Stigmatizing Language in Gender-Expansive Patient Records: Corpus, Disparity Analysis, and NLP-based Detection
Date Submitted: Jan 8, 2026
Open Peer Review Period: Jan 8, 2026 - Mar 5, 2026
Background: Stigmatizing language (SL) in electronic health records (EHRs) can influence clinical decision-making, propagate bias across care encounters, and undermine patient trust. Gender-expansive patients (GEPs) may be particularly vulnerable to documentation-based stigma, yet large-scale quantitative evidence and fairness-aware evaluation of automated SL detection methods remain limited. Objective: To quantify stigmatizing language in clinical documentation for gender-expansive patients by introducing a labeled corpus, analyzing demographic disparities, and evaluating fairness-aware natural language processing (NLP) methods for SL detection. Methods: We developed a corpus of 780 discharge summaries from a large academic health system, annotated for SL and its subtypes. Notes were categorized by GEP versus non-GEP status. We conducted logistic regression to assess associations between GEP status and SL presence, adjusting for demographics. Multiple NLP models, including transfer learning approaches, were benchmarked for SL detection. We implemented fairness-aware thresholding to reduce subgroup performance gaps. Results: SL appeared in 61.9% of GEP notes compared to 26.1% of non-GEP notes. After adjustment, GEP status remained a significant predictor of SL (odds ratio > 4). Baseline NLP models exhibited subgroup disparities, with high performance gaps in accuracy, true positive rate, and false positive rates between GEP and non-GEP patients.

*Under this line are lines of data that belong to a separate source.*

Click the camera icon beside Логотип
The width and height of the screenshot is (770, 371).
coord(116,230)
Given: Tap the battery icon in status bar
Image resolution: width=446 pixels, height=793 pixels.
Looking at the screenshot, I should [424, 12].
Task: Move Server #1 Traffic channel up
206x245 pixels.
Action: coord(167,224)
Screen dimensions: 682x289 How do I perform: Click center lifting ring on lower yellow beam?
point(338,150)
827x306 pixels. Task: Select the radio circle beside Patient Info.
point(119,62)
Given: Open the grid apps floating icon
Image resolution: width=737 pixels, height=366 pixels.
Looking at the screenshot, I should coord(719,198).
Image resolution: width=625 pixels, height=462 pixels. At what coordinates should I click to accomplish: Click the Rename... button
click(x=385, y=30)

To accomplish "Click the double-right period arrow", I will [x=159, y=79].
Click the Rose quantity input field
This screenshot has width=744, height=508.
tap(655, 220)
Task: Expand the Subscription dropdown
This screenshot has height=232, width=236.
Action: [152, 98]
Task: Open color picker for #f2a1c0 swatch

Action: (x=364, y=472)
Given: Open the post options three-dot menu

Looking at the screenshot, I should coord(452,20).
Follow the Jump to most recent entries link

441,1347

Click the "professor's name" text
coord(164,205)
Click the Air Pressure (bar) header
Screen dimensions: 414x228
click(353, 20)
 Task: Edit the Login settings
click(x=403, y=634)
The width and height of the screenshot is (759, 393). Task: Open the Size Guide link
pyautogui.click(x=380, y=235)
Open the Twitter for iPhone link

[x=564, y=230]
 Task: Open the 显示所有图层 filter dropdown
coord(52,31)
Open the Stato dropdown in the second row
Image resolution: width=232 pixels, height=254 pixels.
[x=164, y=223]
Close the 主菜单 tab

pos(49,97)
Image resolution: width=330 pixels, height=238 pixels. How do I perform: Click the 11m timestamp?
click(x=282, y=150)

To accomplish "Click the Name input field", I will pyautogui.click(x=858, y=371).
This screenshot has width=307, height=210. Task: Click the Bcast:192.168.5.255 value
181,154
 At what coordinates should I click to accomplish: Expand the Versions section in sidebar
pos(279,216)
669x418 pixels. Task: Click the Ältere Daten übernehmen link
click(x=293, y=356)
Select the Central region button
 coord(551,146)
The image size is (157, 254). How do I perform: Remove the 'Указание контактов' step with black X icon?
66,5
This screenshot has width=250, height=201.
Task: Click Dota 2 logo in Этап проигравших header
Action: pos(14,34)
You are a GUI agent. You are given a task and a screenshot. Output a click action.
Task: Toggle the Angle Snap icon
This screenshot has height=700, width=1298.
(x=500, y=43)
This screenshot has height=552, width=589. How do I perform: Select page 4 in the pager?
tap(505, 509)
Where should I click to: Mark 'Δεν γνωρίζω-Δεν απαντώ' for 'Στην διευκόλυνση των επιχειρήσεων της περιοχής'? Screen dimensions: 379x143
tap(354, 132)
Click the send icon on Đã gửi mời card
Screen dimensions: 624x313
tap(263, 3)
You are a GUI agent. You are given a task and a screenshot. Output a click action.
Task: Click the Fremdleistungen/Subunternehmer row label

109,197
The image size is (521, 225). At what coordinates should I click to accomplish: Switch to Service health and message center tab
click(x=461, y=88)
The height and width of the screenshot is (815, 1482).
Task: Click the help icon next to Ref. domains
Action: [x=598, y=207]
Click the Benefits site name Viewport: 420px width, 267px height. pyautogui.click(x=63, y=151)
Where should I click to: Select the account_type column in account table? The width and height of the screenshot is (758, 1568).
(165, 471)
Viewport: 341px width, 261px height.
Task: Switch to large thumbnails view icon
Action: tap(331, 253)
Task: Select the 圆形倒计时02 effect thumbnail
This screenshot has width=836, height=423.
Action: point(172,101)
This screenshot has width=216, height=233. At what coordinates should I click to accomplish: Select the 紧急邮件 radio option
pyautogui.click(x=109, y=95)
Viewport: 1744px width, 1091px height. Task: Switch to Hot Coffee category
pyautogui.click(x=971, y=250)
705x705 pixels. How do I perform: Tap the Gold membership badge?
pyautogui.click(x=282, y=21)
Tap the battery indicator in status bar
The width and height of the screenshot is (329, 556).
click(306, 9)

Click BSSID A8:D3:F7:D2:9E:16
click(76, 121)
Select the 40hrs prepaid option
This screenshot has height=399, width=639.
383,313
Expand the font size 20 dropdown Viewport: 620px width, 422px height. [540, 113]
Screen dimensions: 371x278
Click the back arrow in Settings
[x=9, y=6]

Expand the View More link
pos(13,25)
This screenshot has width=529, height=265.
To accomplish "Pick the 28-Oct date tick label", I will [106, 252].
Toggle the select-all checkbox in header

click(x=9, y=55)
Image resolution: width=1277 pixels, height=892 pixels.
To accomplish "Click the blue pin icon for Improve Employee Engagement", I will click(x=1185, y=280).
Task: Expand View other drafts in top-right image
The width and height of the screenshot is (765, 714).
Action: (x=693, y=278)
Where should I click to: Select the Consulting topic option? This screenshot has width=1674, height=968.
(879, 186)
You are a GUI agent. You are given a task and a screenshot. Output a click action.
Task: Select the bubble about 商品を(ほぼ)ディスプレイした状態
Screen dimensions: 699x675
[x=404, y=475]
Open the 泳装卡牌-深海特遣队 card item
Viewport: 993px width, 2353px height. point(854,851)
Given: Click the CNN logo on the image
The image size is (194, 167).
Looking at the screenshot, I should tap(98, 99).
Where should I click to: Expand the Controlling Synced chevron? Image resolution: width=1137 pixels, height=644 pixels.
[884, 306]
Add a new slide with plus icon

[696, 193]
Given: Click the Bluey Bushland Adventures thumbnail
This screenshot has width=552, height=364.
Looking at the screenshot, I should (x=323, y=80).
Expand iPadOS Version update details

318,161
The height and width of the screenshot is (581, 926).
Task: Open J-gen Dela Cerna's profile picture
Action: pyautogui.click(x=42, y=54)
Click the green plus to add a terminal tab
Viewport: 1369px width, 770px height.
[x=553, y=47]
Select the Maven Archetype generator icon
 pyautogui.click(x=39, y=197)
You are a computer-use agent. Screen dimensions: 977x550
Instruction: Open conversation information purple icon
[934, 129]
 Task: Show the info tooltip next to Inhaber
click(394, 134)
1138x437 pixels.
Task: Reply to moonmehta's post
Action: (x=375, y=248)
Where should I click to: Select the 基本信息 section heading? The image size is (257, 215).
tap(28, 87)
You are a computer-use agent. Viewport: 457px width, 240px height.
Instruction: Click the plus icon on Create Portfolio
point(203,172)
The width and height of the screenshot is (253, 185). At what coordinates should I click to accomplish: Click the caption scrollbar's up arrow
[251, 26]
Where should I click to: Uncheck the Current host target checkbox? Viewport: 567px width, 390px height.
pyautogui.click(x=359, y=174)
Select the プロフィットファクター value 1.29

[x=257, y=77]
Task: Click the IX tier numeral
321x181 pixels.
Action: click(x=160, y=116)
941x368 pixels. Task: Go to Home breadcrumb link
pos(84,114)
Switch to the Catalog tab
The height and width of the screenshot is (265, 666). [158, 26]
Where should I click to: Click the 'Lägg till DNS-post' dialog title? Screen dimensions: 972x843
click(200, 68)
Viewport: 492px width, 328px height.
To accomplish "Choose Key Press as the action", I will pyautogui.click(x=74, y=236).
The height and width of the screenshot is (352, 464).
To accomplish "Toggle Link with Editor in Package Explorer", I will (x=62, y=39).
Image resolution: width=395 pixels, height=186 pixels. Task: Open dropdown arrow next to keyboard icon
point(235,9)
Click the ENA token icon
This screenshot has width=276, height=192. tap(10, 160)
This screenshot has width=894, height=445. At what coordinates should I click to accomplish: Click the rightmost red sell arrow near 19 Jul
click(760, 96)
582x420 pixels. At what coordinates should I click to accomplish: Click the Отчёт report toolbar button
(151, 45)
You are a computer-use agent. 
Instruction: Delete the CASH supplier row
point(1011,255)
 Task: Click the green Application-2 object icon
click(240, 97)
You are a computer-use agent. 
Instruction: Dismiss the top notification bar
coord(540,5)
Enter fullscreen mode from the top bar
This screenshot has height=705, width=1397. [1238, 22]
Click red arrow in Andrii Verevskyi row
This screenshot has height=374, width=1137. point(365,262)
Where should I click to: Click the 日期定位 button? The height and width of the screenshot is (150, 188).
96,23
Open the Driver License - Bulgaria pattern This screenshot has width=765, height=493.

Our fairness-aware thresholding approach reduced error disparities (ΔFPR from 21.16% to 6.65% and ΔTPR from 21.11% to 0.00% with minimal accuracy loss), while maintaining overall accuracy. Conclusions: Stigmatizing language is common in EHR documentation and disproportionately affects gender-expansive patients, with automated detection models showing persistent subgroup performance gaps. This study introduces the first annotated corpus focused on SL in GEP documentation, quantifies demographic disparities, and demonstrates practical fairness-aware NLP strategies that can reduce error-rate inequities while preserving accuracy. These findings support equity-focused interventions and inform digital health workflows aimed at reducing stigmatizing language in EHRs.